I wrote earlier about the importance of asking yourself some foundational questions about what alternatives your solution is competing with. I also wrote more specifically about competition with human / manual solutions, and about how it’s a good idea to seek the optimal mixture of AI, more traditional tech, and human beings. Sometimes, as it turns out, the best mix is no AI at all.

As I introduced earlier, in one AI project I headed up several years ago, the customer was extracting unstructured data from resumes. To do so, it had invested in a non-machine learning solution that wasn’t accurate enough. So it hired a team from India to look at the unstructured data generated by the system to check, validate, and correct the results of the automated solution.   

Thinking that machine learning would be a better approach than using this manual one, we were invited to work on this project, and created an ambitious plan for a complex and sophisticated machine learning solution. We weren’t sure how long it would take to build this state-of-the-art system, but were confident that we’d be able to improve its accuracy by a good amount.

Part way through the project, the client told us that they suspected that, though the accuracy wasn’t as high as it could have been, the human-in-the-loop setup it had originally thought was only was a stopgap was actually good enough. And the process was working smoothly. So our five-person AI dream team did a deeper analysis, reported that they agreed with the customer, and quit the project. 

Our reason: AI was the wrong tool for the job in the short term, and we couldn’t even guess at when they’d see a return on their investment from the higher accuracy and automation that ML could provide.

When an alternative solution that puts people (or traditional tech) in the loop is enough to solve what the customer sees as their problem, the upfront and ongoing cost of hiring and equipping people turns out to be the upper limit on what they’ll ever pay you for your state-of-the-art AI. Of course, if they need better accuracy than humans can provide, then that’s a different story. But you often don’t need Kaggle competition-winning accuracy to provide massive business value.

AI should always be considered within its larger context, which is usually a process or a decision within a process. Most AI practitioners assume that full automation of the AI decision is necessary. If the process is currently done by humans, even partially, then ask whether that’s really worthwhile. And it’s a good idea to step back and prioritize which processes you’ll start with and in what order will you address the rest? (A framework for prioritizing processes for AI is available here. It is focused on CFO responsibility areas, but provides a useful template that can be modified for other functions.)

Should we replace the existing AI system with a better one?

A related situation is when you’re looking to replace another AI system that is already in place.

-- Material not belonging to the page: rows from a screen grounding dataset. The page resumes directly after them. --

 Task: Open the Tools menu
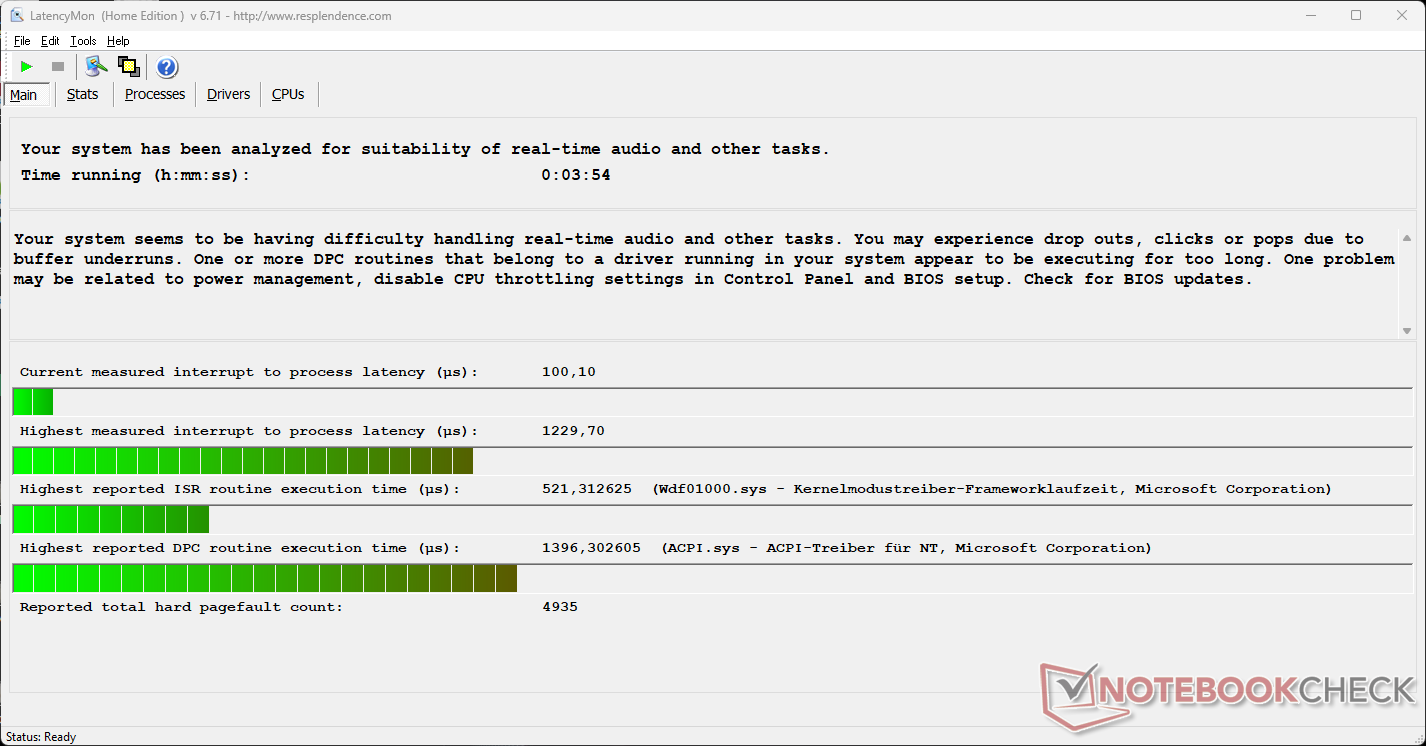[x=83, y=41]
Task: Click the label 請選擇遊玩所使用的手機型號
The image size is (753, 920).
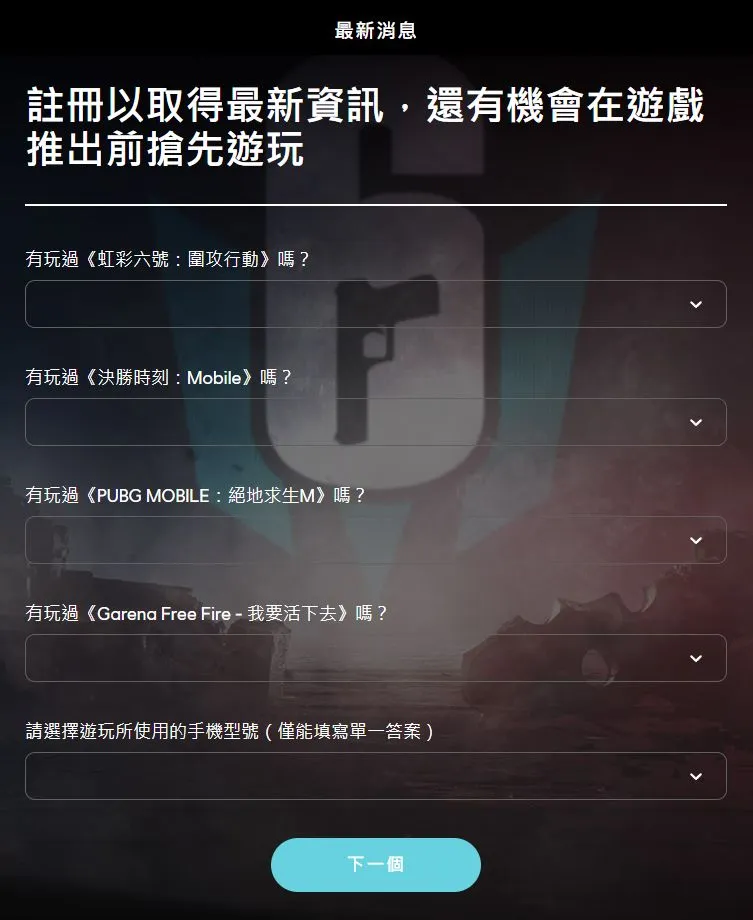Action: click(142, 731)
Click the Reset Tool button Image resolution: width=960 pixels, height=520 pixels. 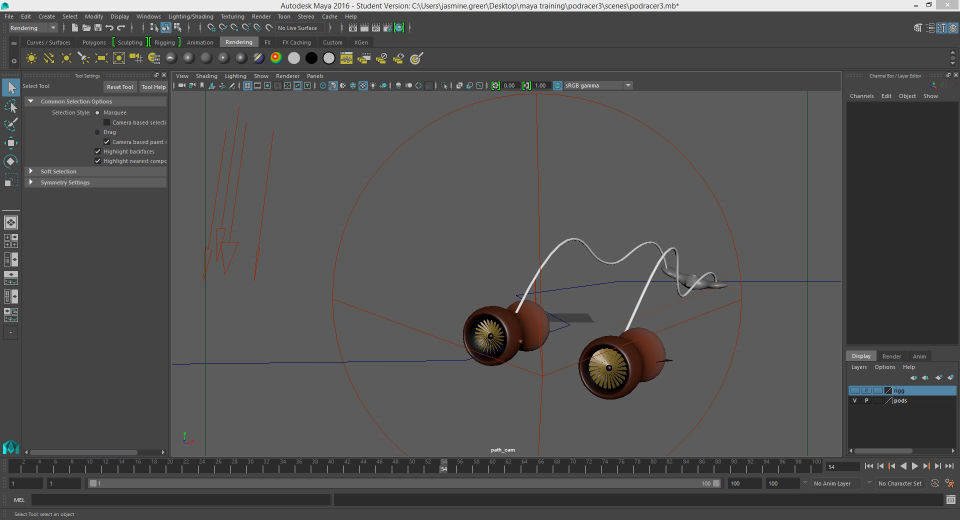click(120, 87)
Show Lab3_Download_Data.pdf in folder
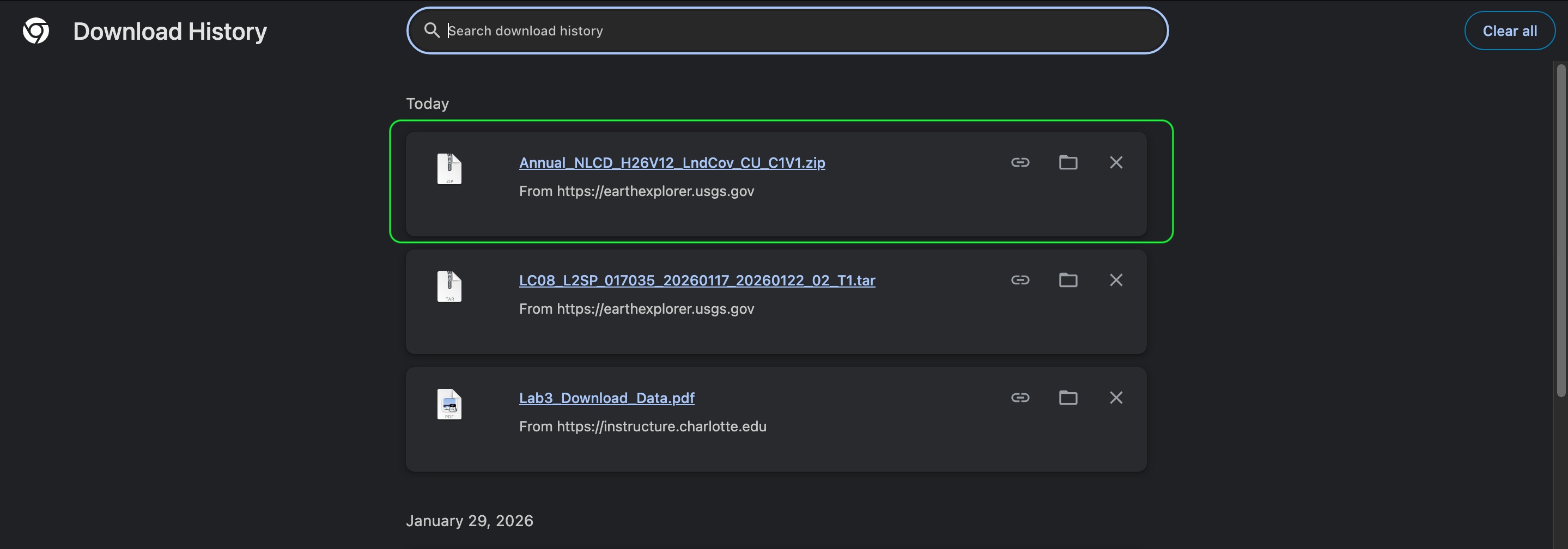The height and width of the screenshot is (549, 1568). [1068, 398]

Can you improve on that system’s performance enough to offset the cost in time, money, and disruption required to get there? Or can you integrate with that system to achieve an optimal result? To get to the answers to these questions, you need to establish the monetary value of a percent improvement to a specific metric/set of metrics over various timeframes to your specific customer. Everyone’s situation is different, so there’s really no such thing as a general-purpose return on investment (ROI); you’ll need to take the time to understand your specific customer’s cost and benefit structure.

A key principal here is that, although achieving only a 20% improvement in a theoretical model may doom an academic paper to oblivion, obtaining just 6% improvement in the business world could translate into millions of dollars in cost savings and save a company from failure. The moral of the story is that, despite it not being taught routinely as part of data science programs, context matters.

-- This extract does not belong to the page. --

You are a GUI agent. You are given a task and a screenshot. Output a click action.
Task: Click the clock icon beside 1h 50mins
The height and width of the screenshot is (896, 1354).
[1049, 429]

It’s not sexy, and probably won’t get you published in a machine learning journal, but the alternative to your solution might just be a somewhat brute-force but technically simple strategy of applying massive computing power and traditional statistical modelling combined with lots of humans validating the results. Regardless of whether a given competitor is “real AI,” if it solves the problem well enough and provides the desired return, I’ve found it’s often hard to justify the expense of applying the latest, cutting-edge AI methods.